> [Extrait du document]

October 2014 /237

La victime à l’étude

Un nouveau certificat universitaire unique en Belgique francophone

Branche à part entière de la criminologie, la victimologie reste cependant une discipline relativement jeune. Ce n’est qu’au lendemain de la Seconde Guerre mondiale que les souffrances des victimes de violence suscitent pour la première fois un réel intérêt du monde médical. On s’intéresse enfin à elles en tant qu’objet social, tout en interrogeant différents aspects liés à leur statut comme les dimensions juridique, sociologique ou psychologique.

Dépasser les clivages

Rapidement, deux grands courants vont se dessiner avec des différences idéologiques flagrantes. D’un côté, les Anglo-Saxons adoptent une approche plus criminologique en questionnant la place de la victime et surtout son implication dans le fait criminel. De l’autre, les Européens et particulièrement les Français, suite notamment à l’émergence des grands mouvements féministes, adoptent une victimologie humanitaire en développant des groupements d’associations militantes d’aide aux victimes et en insistant sur leur réhabilitation et leur guérison.

> [Exercice 1] Relevez toutes les dimensions liées au statut des victimes que cite l'extrait sur la victimologie.
> [Exercice 2] Poursuivez l'extrait sur la victimologie en écrivant ce qui vient après sa dernière phrase.
Les données qui suivent proviennent d'une source distincte.

> [Données à examiner]

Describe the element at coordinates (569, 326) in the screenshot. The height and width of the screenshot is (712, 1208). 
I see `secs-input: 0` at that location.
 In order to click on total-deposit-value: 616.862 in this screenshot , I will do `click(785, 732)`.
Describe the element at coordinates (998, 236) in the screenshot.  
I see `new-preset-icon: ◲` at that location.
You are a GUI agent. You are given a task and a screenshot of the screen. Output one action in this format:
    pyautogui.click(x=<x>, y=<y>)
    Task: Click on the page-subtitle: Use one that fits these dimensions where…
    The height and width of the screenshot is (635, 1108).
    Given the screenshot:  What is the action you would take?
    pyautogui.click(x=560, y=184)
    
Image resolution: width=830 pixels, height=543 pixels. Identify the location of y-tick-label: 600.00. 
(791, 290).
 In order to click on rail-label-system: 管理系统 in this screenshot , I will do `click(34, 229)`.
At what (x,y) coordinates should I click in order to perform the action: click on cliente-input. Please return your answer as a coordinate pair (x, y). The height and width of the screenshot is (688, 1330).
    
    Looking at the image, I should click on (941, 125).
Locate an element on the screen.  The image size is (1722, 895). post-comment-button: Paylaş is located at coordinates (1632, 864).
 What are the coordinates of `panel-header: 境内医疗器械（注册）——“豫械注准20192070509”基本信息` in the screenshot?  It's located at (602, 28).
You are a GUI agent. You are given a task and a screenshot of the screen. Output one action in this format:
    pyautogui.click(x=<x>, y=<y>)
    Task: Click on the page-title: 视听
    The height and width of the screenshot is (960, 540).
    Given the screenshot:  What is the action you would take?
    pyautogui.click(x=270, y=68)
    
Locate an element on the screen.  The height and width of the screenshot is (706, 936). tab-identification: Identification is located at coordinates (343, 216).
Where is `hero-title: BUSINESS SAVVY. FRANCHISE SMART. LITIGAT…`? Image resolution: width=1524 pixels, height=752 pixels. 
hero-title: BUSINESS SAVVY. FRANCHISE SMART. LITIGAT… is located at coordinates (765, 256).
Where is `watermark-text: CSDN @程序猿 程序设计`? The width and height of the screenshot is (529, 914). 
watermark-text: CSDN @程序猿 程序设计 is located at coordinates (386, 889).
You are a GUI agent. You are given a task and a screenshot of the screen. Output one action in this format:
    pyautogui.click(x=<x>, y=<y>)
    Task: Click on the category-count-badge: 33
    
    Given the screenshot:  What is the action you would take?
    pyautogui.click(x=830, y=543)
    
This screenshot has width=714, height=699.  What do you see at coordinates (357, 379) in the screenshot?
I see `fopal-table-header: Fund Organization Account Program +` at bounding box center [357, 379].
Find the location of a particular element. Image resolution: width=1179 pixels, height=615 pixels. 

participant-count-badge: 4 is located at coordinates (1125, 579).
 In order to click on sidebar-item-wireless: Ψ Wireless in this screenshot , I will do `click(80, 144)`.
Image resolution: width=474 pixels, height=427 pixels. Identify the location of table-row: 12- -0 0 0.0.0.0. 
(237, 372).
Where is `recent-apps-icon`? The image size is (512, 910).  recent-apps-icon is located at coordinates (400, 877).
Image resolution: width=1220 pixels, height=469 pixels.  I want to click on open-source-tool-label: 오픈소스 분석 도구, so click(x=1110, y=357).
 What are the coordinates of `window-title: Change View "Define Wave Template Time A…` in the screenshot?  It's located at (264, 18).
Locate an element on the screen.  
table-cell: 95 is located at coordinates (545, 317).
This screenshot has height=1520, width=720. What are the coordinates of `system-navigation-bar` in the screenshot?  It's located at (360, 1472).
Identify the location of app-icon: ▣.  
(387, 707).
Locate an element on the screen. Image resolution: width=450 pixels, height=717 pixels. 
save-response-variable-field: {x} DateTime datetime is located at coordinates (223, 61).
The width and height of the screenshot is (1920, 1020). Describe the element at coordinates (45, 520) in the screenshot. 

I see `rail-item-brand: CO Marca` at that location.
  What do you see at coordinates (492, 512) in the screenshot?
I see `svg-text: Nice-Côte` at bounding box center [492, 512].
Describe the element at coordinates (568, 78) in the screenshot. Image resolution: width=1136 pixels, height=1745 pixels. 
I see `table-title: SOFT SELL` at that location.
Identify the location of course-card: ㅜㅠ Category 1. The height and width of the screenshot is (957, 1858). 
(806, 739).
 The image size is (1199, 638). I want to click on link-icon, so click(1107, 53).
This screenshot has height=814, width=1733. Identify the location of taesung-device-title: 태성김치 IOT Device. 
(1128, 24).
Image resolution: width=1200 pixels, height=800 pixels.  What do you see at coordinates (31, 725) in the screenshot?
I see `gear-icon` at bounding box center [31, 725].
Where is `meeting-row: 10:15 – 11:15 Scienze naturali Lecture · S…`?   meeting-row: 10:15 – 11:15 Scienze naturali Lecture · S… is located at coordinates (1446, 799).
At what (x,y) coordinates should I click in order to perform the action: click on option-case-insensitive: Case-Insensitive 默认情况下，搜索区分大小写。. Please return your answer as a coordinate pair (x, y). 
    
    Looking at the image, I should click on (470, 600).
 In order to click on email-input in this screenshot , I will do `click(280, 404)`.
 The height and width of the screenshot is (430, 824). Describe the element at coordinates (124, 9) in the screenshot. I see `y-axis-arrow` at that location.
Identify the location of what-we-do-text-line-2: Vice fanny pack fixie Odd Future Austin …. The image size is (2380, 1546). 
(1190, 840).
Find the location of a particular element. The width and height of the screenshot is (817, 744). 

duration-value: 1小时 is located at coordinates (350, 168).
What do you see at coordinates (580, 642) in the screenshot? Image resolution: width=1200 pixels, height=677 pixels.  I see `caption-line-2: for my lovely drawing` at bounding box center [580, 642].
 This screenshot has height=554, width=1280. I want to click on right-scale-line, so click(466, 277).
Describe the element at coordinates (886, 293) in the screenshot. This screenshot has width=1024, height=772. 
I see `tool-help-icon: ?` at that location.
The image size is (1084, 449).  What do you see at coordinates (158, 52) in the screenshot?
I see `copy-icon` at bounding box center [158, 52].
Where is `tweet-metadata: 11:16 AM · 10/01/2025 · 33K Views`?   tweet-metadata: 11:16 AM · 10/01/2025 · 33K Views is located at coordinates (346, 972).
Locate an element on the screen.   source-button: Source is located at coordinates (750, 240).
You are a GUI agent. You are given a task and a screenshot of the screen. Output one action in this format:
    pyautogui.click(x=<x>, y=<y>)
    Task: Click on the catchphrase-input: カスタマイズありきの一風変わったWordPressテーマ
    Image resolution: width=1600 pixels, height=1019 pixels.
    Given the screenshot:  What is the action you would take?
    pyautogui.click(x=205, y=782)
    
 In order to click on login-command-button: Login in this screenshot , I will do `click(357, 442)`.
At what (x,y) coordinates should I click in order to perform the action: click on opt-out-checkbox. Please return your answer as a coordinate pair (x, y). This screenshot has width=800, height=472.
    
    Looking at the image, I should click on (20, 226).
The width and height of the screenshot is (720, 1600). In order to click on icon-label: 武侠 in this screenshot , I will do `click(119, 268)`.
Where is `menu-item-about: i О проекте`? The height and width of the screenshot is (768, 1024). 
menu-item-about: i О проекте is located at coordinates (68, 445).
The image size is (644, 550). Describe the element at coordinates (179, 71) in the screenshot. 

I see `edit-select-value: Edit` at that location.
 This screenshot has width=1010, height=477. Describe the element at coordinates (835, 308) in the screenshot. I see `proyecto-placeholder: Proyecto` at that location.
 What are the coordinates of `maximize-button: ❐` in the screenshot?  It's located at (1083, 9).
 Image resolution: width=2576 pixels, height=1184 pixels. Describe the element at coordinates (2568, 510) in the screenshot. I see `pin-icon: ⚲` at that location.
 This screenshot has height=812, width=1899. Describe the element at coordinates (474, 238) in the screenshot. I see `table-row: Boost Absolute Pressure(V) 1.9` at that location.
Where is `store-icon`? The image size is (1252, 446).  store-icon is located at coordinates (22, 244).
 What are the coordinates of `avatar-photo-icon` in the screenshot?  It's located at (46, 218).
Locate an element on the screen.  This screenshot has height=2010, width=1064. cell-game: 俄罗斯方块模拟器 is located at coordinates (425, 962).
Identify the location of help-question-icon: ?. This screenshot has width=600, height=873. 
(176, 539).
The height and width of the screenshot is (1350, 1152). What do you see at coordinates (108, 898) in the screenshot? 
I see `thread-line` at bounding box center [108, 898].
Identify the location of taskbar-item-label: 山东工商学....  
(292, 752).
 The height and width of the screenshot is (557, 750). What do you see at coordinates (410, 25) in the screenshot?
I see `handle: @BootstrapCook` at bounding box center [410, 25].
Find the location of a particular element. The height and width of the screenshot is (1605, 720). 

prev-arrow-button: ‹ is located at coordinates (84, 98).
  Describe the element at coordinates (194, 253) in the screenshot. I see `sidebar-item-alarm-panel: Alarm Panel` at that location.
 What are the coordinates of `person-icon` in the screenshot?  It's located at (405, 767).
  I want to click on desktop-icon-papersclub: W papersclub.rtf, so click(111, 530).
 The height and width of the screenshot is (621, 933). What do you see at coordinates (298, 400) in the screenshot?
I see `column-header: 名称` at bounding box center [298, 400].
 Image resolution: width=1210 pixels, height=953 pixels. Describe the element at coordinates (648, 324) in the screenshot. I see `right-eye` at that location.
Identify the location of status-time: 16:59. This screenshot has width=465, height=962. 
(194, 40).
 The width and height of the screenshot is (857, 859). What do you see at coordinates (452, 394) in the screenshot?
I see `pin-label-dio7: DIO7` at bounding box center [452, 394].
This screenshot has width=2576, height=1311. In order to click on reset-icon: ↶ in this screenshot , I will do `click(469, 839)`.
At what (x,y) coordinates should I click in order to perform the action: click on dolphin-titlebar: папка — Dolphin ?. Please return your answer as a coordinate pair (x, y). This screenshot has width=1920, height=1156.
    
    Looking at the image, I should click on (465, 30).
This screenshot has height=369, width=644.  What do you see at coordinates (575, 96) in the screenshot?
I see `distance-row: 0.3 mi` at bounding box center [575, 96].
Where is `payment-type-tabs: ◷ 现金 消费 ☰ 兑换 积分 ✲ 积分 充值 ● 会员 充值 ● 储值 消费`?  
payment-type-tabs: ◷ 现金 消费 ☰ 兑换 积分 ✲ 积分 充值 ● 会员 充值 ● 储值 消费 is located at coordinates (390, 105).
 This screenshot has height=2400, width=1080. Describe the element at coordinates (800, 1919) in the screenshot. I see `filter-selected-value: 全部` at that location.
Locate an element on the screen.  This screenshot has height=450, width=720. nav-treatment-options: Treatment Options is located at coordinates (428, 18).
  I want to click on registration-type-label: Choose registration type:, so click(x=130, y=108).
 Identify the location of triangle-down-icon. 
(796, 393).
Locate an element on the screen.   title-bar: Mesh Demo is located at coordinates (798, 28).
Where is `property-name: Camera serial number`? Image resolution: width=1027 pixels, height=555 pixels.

> [Réponse finale 1] Les dimensions citées sont la dimension juridique, la dimension sociologique et la dimension psychologique.

> [Réponse finale 2]
GarcetSerge« On voyait ainsi s’opposer une démarche plus scientifique, avec ses erreurs et excès, et une démarche plus militante et morale, note Serge Garcet, chargé de cours au département de criminologie et promoteur du certificat en victimologie clinique. Et pendant de nombreuses années, les recherches dans le secteur n’ont pas pu dépasser certains clivages. Or, dans une approche résolument universitaire, on doit pouvoir transcender certaines orientations idéologiques afin d’aborder cette problématique comme un véritable objet d’étude, au même titre que d’autres pans de la criminologie. On doit pouvoir l’approcher dans toutes ses dimensions, qu’elles soient juridiques, psychologiques, médicales, légales, etc. »

Au sens strict, la victimologie s’occupe des victimes de délits ou de crimes, de leur statut psycho-social et de leurs éventuelles relations avec les agresseurs. Mais elle conduit également à explorer d’autres pistes comme ce qui peut prédisposer, par exemple, certaines personnes à devenir des victimes, comme une singularité dans la personnalité, dans des comportements ou des mises en situation de danger potentiel. La victimologie entend également promouvoir le travail en réseau entre les différents intervenants agissant en première ligne : le personnel hospitalier, associatif et judiciaire.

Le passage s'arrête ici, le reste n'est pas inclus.